Clearview doesn’t know how many individuals are in its database

Clearview AI‘s facial recognition database now has 30 billion images, according to CEO Hoan Ton-That. It’s the latest illustration of the platform’s rapid – and massive – scaling, with Clearview having announced that it reached the 10 billion-image milestone in February of this year, and gone on to reach 20 billion images in late March.

The latest development comes as Clearview seeks to expand its business activities into the private sector, having launched a commercial solution designed to enable selfie-based identity verification earlier this year. The system is designed to use facial recognition to match an end user to their official ID, and can also be set up to match a user against images in a given client’s database.

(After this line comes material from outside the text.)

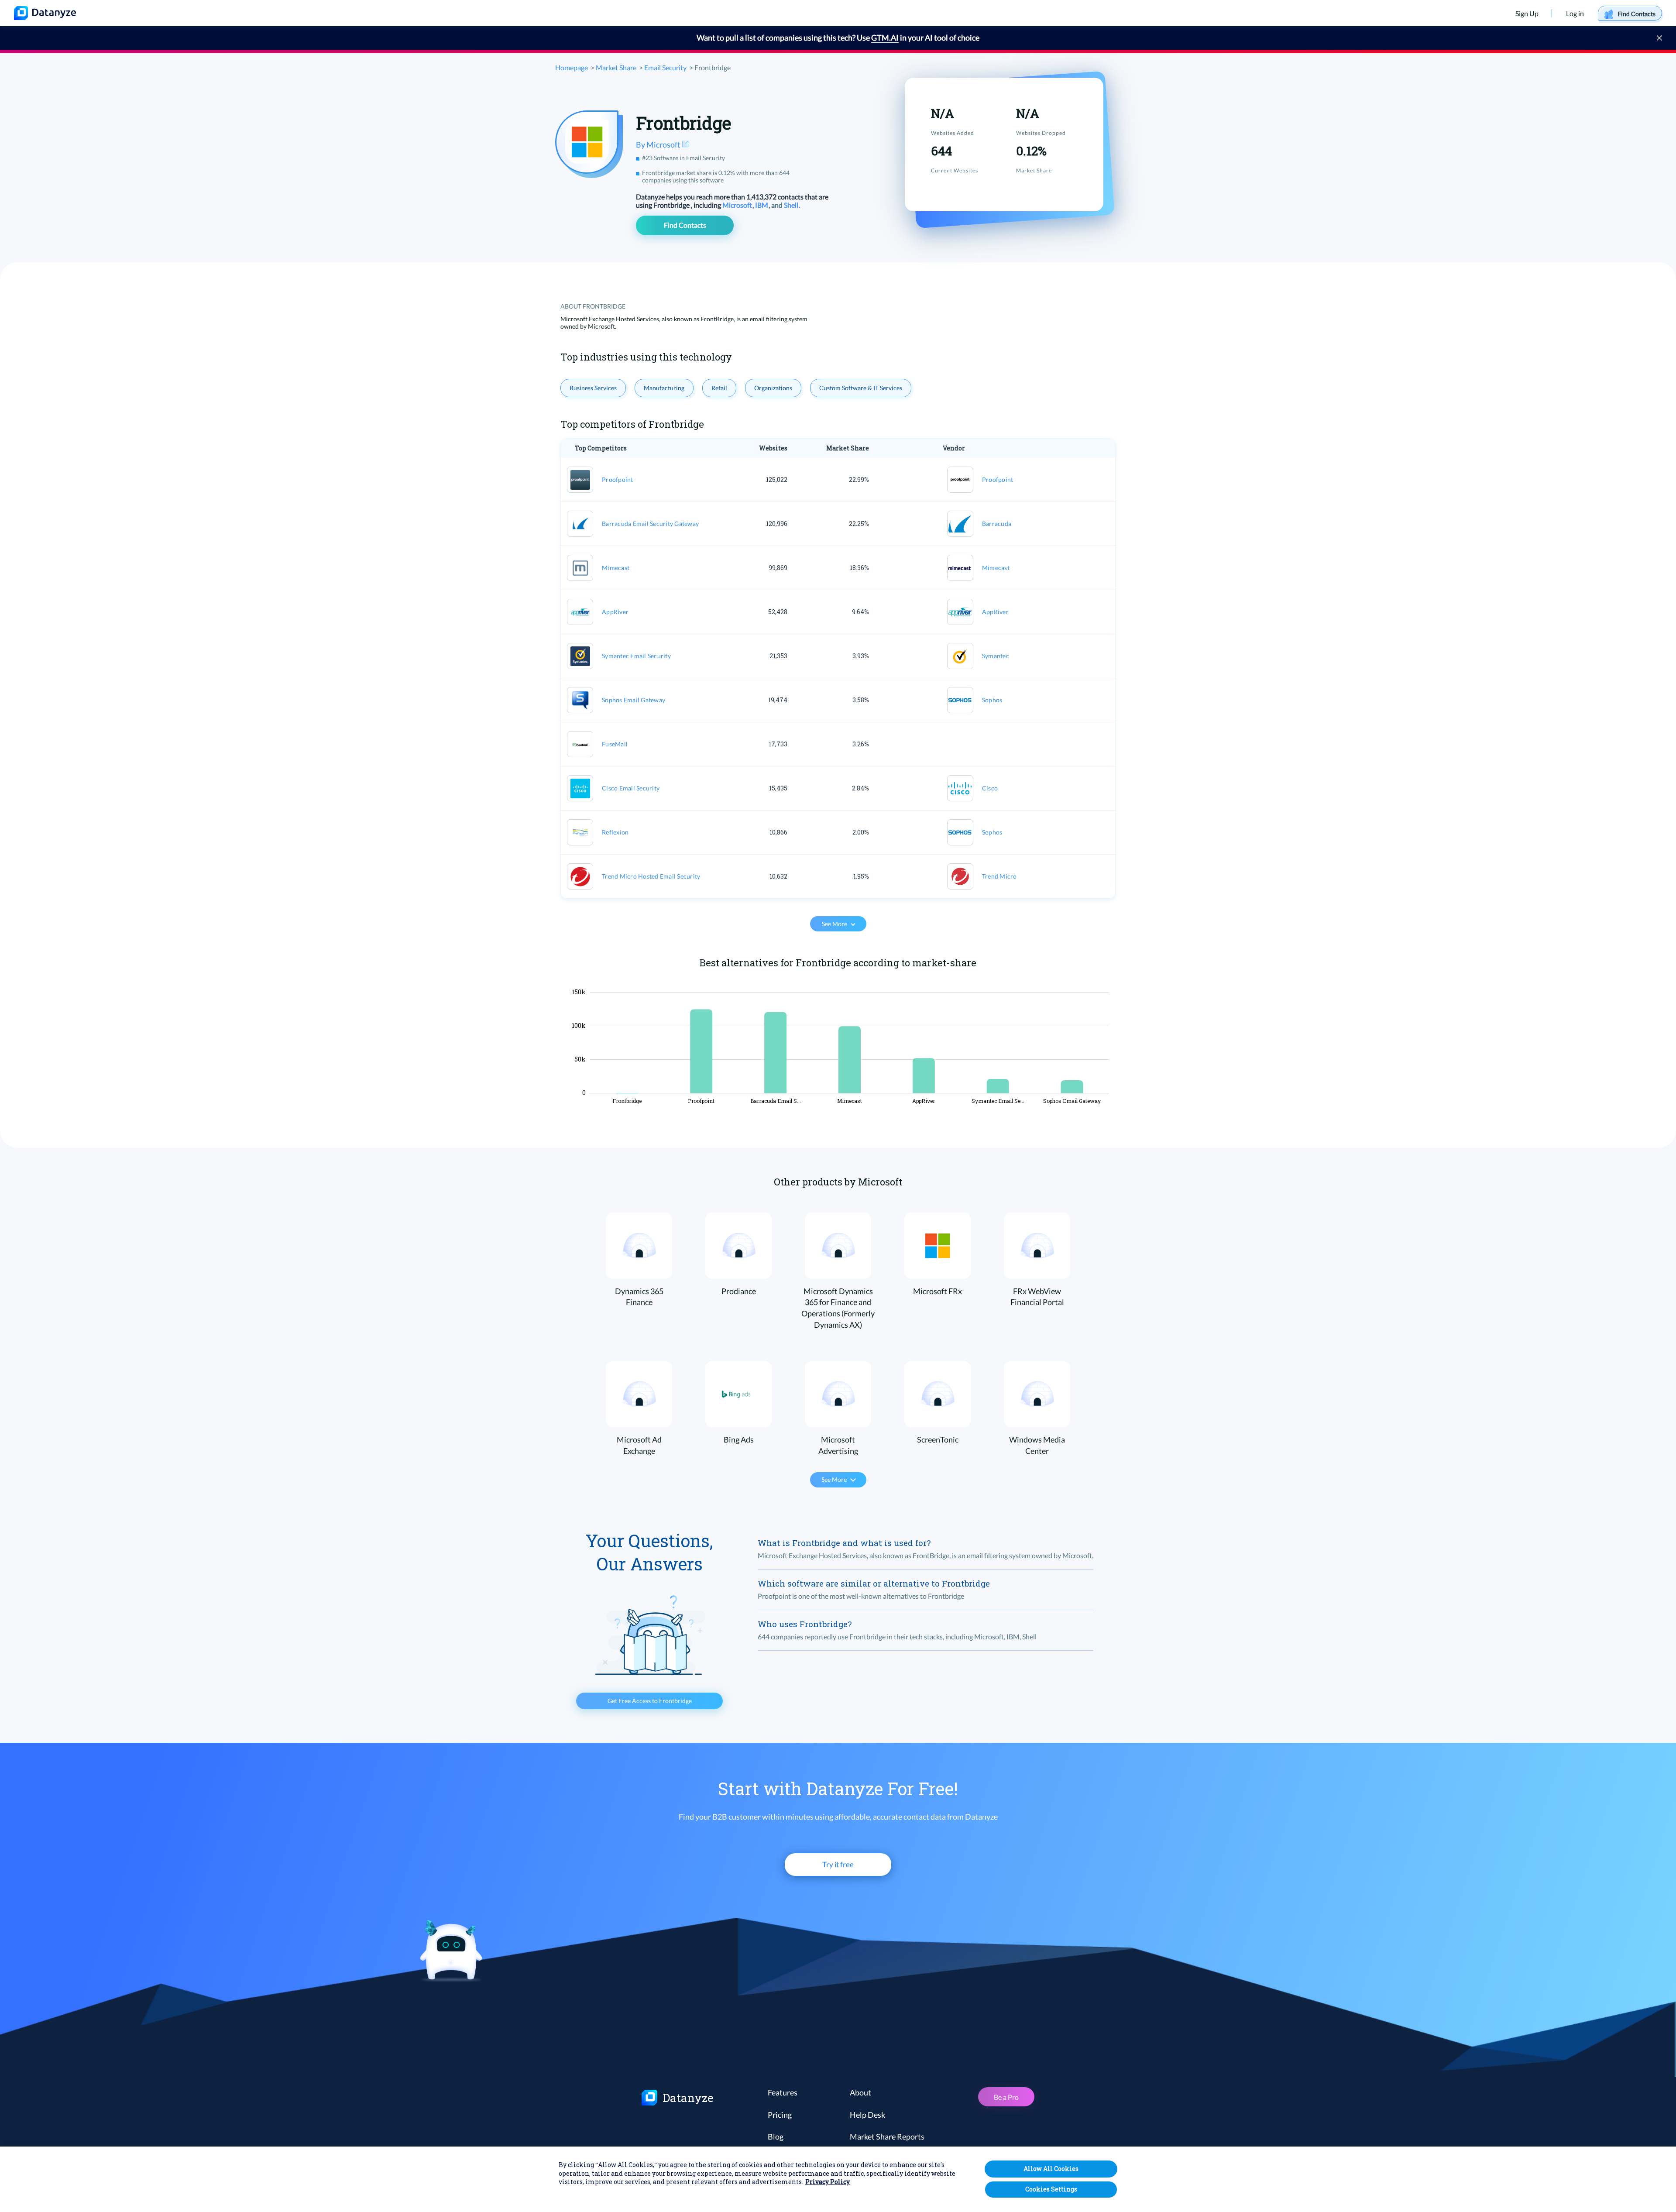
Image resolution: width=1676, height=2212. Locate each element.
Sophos (992, 700)
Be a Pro (1006, 2097)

That framework wouldn’t necessarily benefit from an increase in the size of Clearview’s own image database, which exists mainly to support the company’s police and security-focused facial recognition solution. That system has made Clearview AI notorious among privacy advocates, owing primarily to its trawling of the internet, including social media profiles, to collect face images against which large-scale biometric searches may be performed. This approach to data collection has drawn not only criticism but also serious fines from privacy regulators.

For his part, Ton-That confirmed to FindBiometrics that Clearview “continues to collect images from the public internet,” but stressed that the company is only taking data from “public social media posts,” for this which there is no expectation of privacy. The system “doesn’t collect any private data,” the chief executive said.

See more: Metaverse: 5 content ideas to attract people to the metaverse

Ton-That also offered some further clarity about how Clearview AI’s system operates, explaining that it doesn’t contain a database of unique individuals – indeed, Clearview’s administrators don’t actually know how many individuals comprise its 30 billion face images.

“We don’t have a way from the way our database is setup to calculate the number of unique individuals,” he said. “Our database just returns the most similar to least similar photos in a search, and doesn’t have a concept of an ‘identity’, just an ordered list of results.”

Such an approach may at least partially address the concerns of privacy advocates. But Ton-That has also been eager to respond to broader criticisms of facial recognition technology with respect to racialized outcomes.

Many facial recognition algorithms have been found to show discrepancies in accuracy between subjects of different demographic groups. One study conducted by the National Institute of Standards and Technology (NIST) in 2019, for example, looked at 189 different algorithms, and found that depending on the system, Asian and African American subjects could be up to 100 times more likely to be misidentified than white males. Such disparities can have serious real-world consequences, such as wrongful arrests.

The disparities are generally believed to stem from inadequate training of machine learning systems, such as by using datasets of primarily white faces. But in a recent letter to the Pittsburgh Post-Gazette, Ton-That argued that the state of the art has advanced considerably in recent years.

“As of 2022, independent assessment by the National Institute of Standards and Technology, the world’s experts in algorithm evaluation, shows at least 25 algorithms exist that are 99 percent or more accurate at picking the correct matching image out of a lineup of millions of images, across all demographic groups,” he argued, adding, “These are the facts about the accuracy of facial recognition technology in 2022”.

For Clearview AI’s part, the company argued in a recent patent win announcement that its “unique data preparation and distributed training algorithms” helped to eliminate demographic bias in its facial recognition system. In that sense, at least, its enormous dataset appears to be a real asset in minimizing facial recognition’s potential for discrimination.